Oefentekst
Kim Ki- duk over Kim Ki-duk
‘Ik heb vijf jaar in een marine corps gezeten en veel meegemaakt. Doordat ik veel mensen ontmoette met verschillende achtergronden en veel leerde over orders, geweld en ideologie, raakte ik in de war. Ik werd streng opgeleid tegen Noord-Korea. Toen ik uit het leger ging, opende ik geleidelijk mijn ogen voor de waarheid, en verwerkte dat in mijn films .’
(DVD Talk, 2007)

‘Ik heb een paar jaar in verschillende fabrieken gewerkt. Hoewel het geen geweldige banen waren, deed ik alsof het bij mijn leven hoorde. Ik voelde geen schaamte, omdat ik dacht dat het werken in een fabriek mijn toekomst was. Nu ik erop terugkijk, realiseer ik me dat wanneer je een zwaar leven accepteert als de enige manier om te leven, dan wordt die werkelijkheid dat leven.’
(Screening the Past, 2002)

‘Ik heb twee jaar als schilder op de stranden van Montpelier in Frankrijk doorgebracht. Ik had geen officiële exposities ofzo. Ik schilderde gewoon en stelde mijn werk op straat ten toon. Ook heb ik wat straattentoonstellingen in München gehouden .’
(Senses of Cinema, 2002)

Gegevensfragmenten
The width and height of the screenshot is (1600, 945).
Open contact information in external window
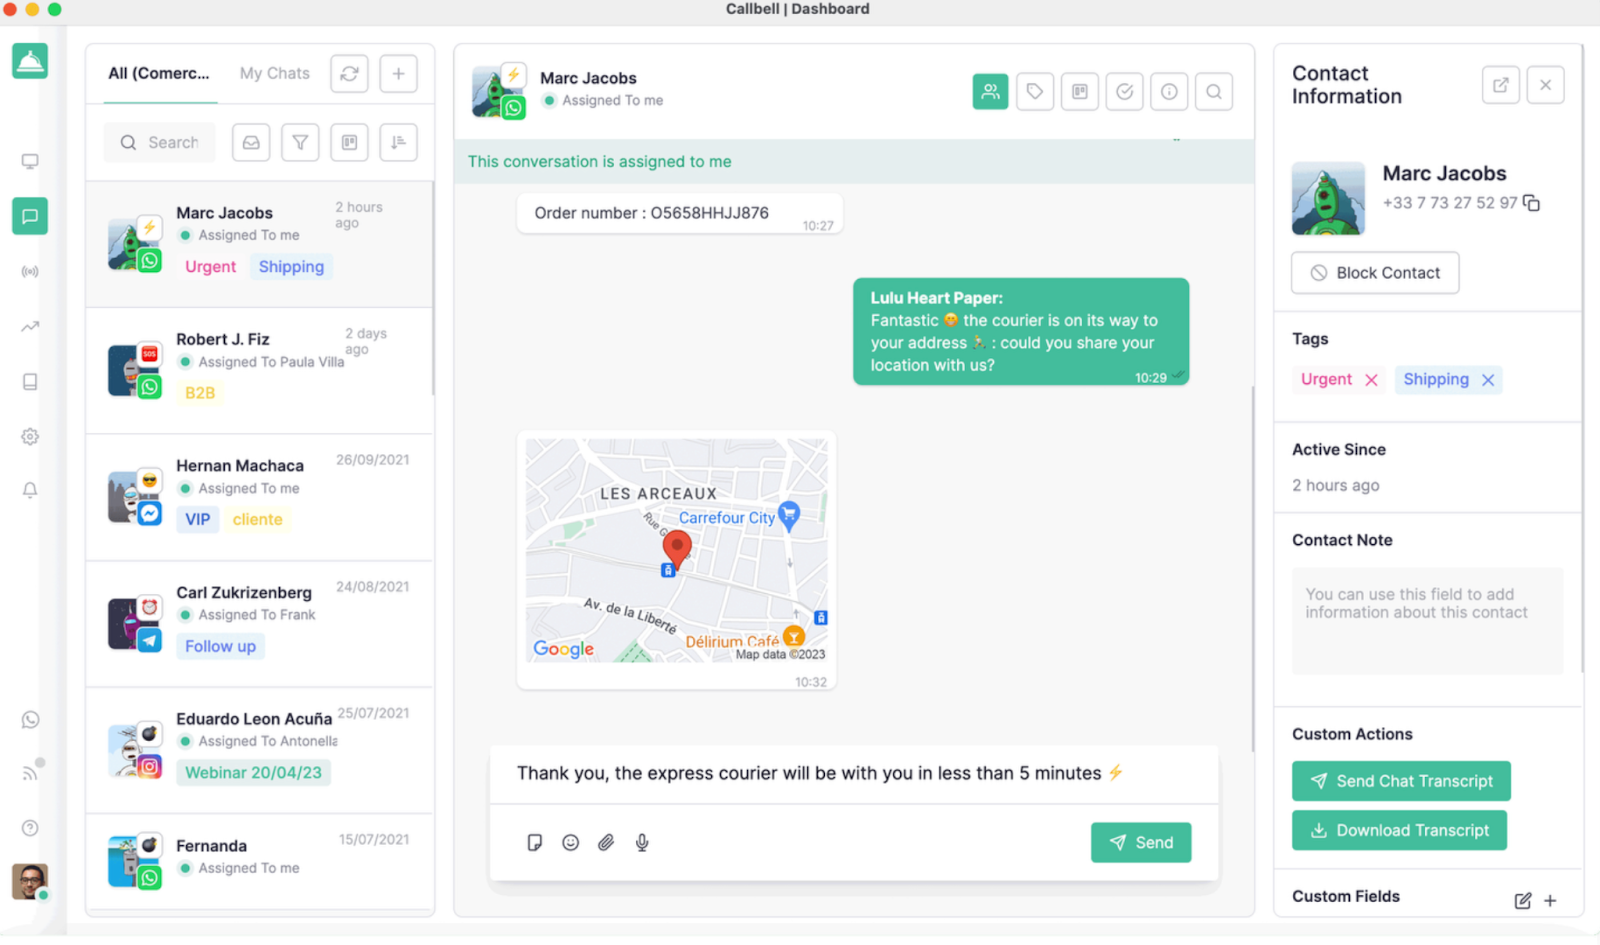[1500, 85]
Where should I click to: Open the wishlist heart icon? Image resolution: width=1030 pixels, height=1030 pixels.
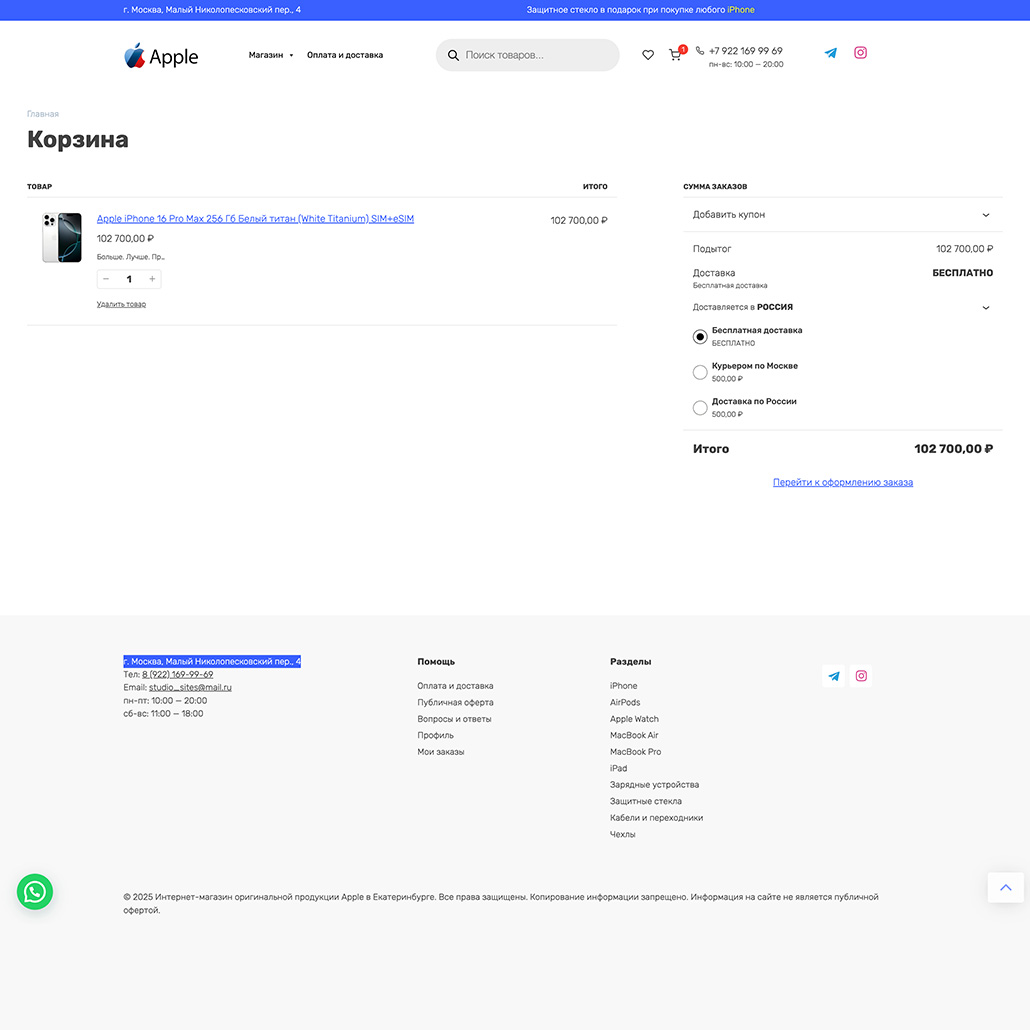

---

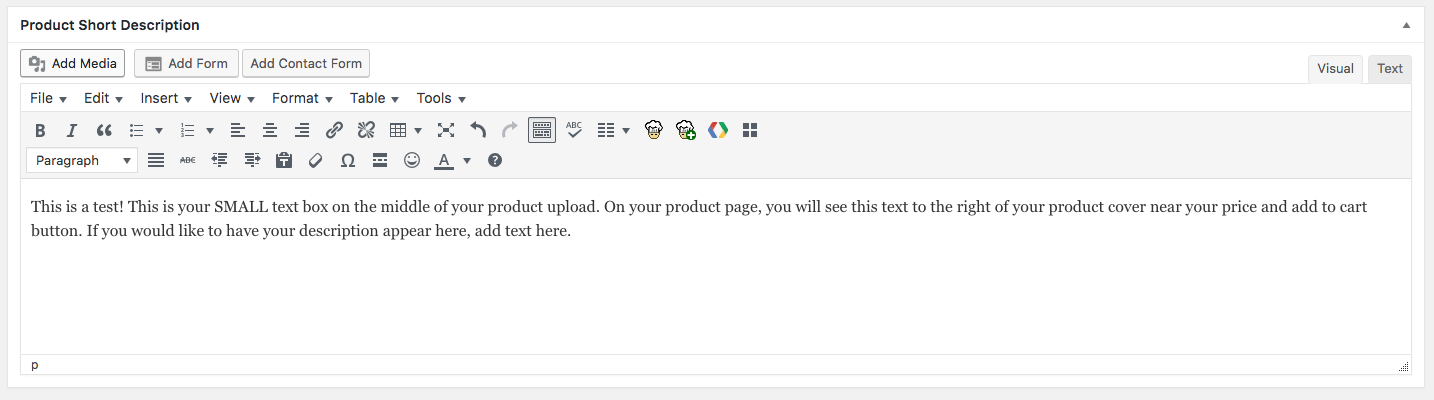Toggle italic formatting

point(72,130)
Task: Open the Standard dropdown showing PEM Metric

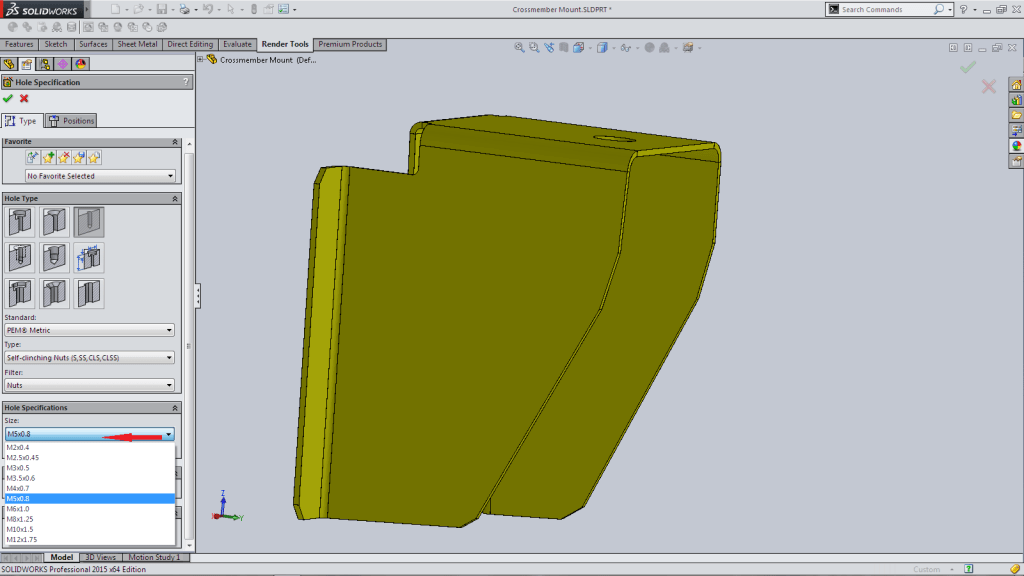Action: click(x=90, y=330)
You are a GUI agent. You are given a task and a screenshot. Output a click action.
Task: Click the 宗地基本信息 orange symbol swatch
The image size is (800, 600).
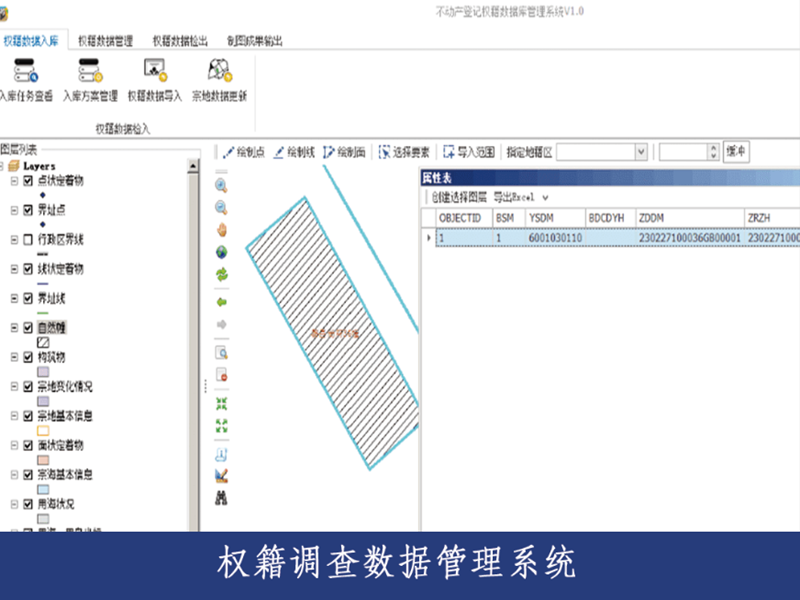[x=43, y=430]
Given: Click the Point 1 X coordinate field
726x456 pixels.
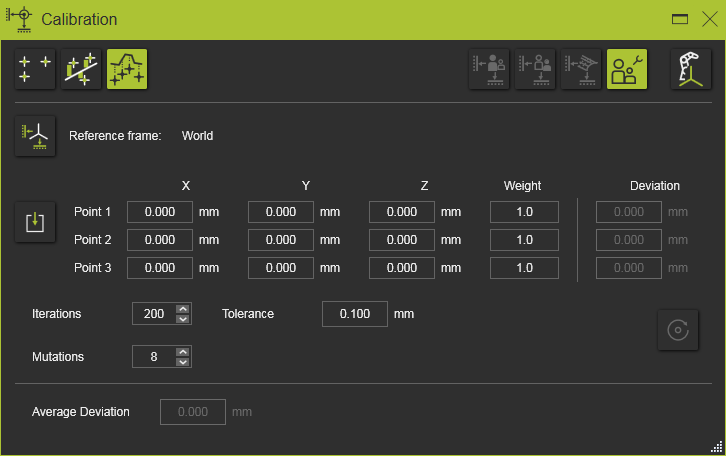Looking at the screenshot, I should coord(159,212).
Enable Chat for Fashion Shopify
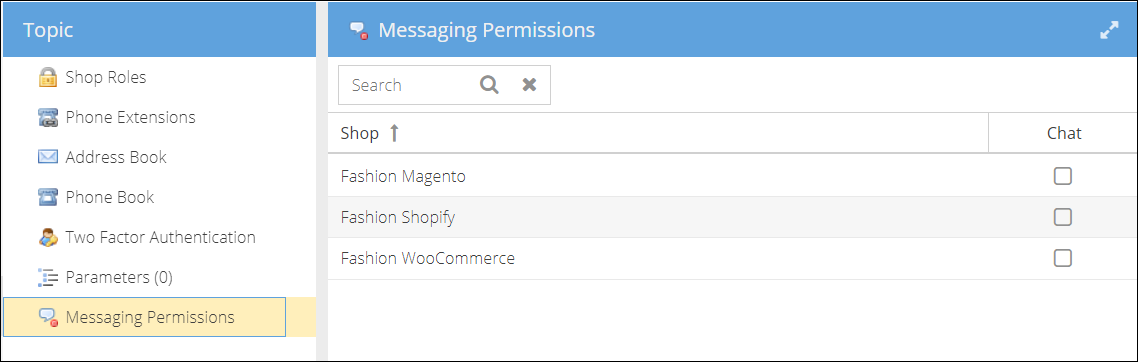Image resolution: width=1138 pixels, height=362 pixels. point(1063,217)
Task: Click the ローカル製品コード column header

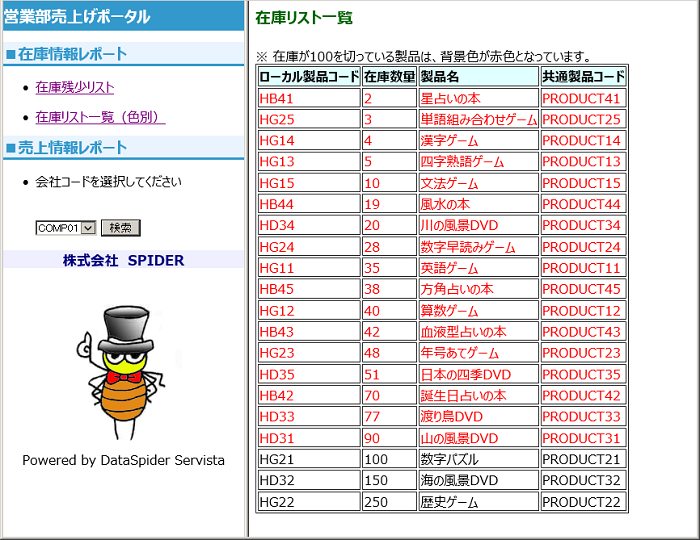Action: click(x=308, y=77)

* * *

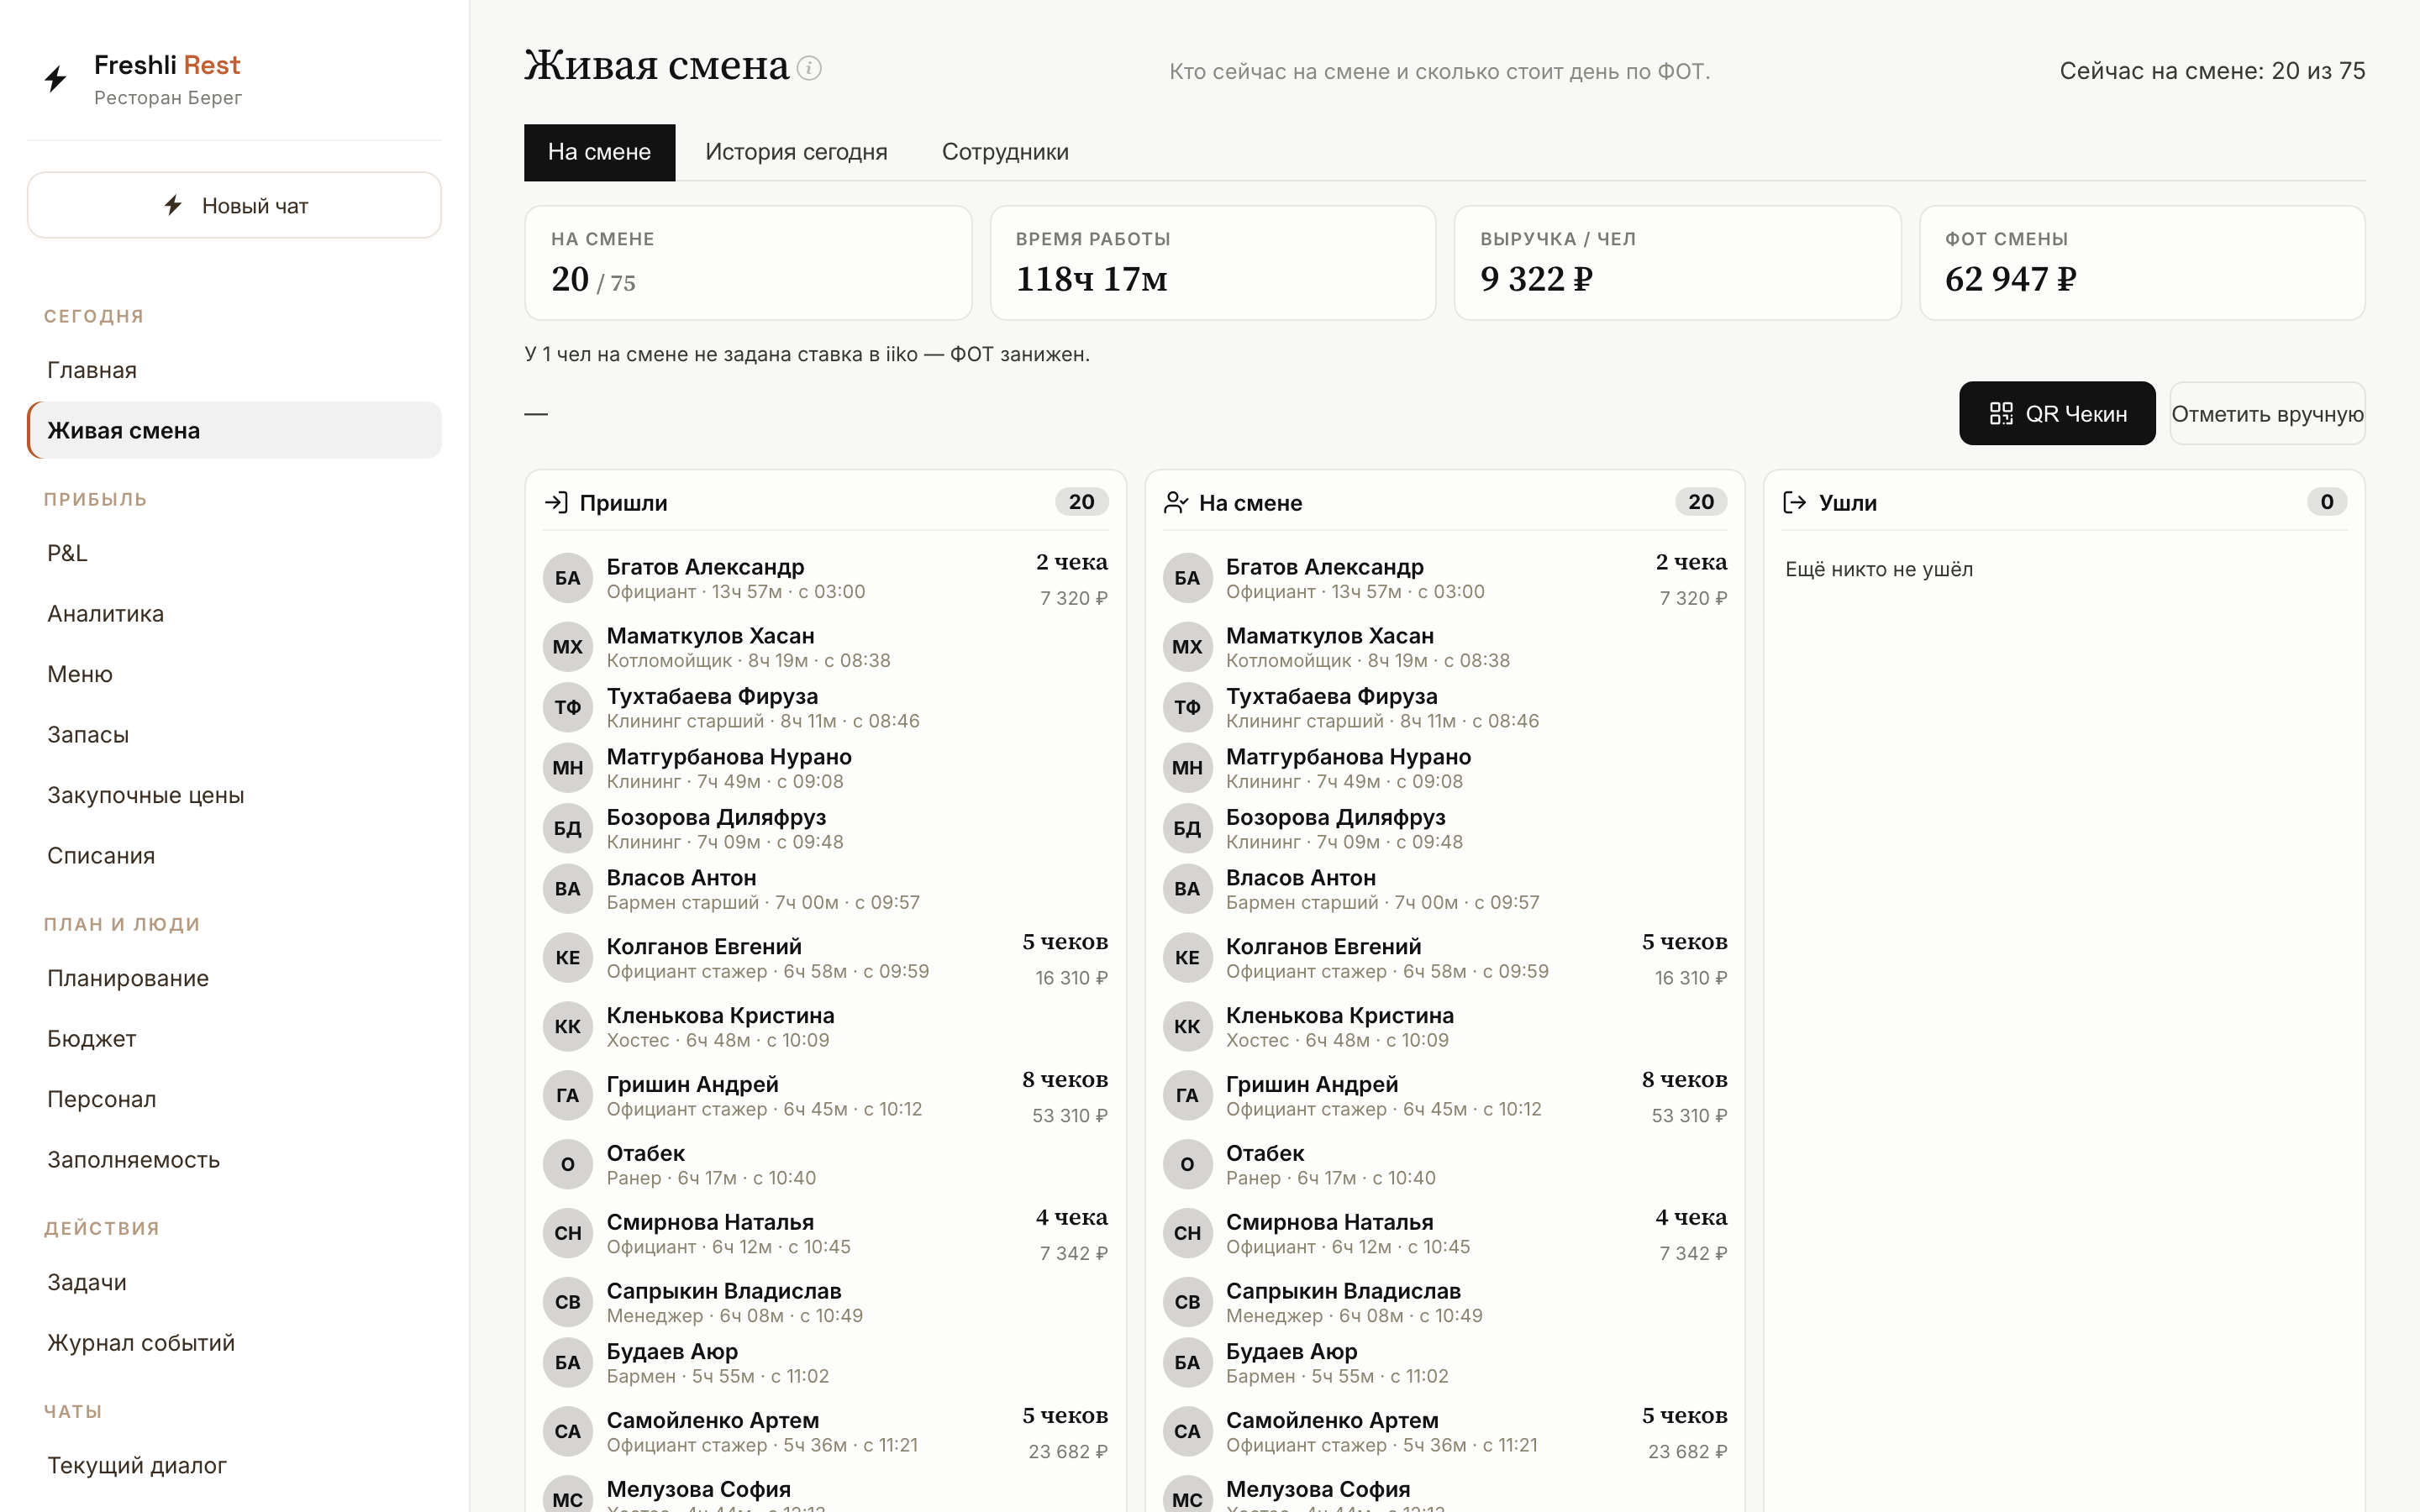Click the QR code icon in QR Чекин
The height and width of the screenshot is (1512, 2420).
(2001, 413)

Opdracht
Schrijf uit de tekst over Kim Ki-duk letterlijk alles over van "Kim Ki- duk" tot en met "(DVD Talk, 2007)".

Uitkomst
Kim Ki- duk over Kim Ki-duk
‘Ik heb vijf jaar in een marine corps gezeten en veel meegemaakt. Doordat ik veel mensen ontmoette met verschillende achtergronden en veel leerde over orders, geweld en ideologie, raakte ik in de war. Ik werd streng opgeleid tegen Noord-Korea. Toen ik uit het leger ging, opende ik geleidelijk mijn ogen voor de waarheid, en verwerkte dat in mijn films .’
(DVD Talk, 2007)